Objective
Reproduce each of the entries below line for line, unchanged, and omit the pictures.

[start Dataset entries]

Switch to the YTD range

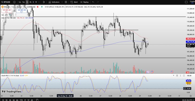tap(21, 100)
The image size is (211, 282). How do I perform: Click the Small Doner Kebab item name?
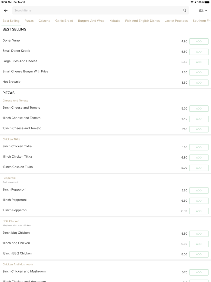[16, 51]
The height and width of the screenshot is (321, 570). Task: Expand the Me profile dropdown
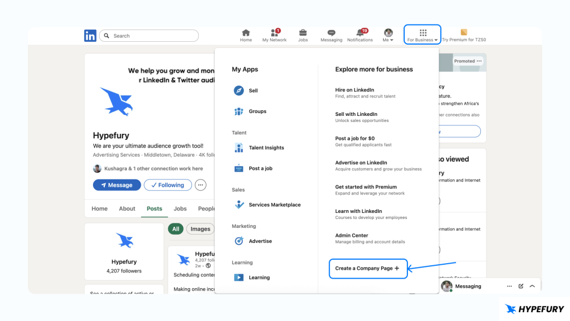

[end Dataset entries]

The output
Switch to the YTD range

tap(21, 100)
The image size is (211, 282). How do I perform: Click the Small Doner Kebab item name?
[16, 51]
The height and width of the screenshot is (321, 570). Task: Expand the Me profile dropdown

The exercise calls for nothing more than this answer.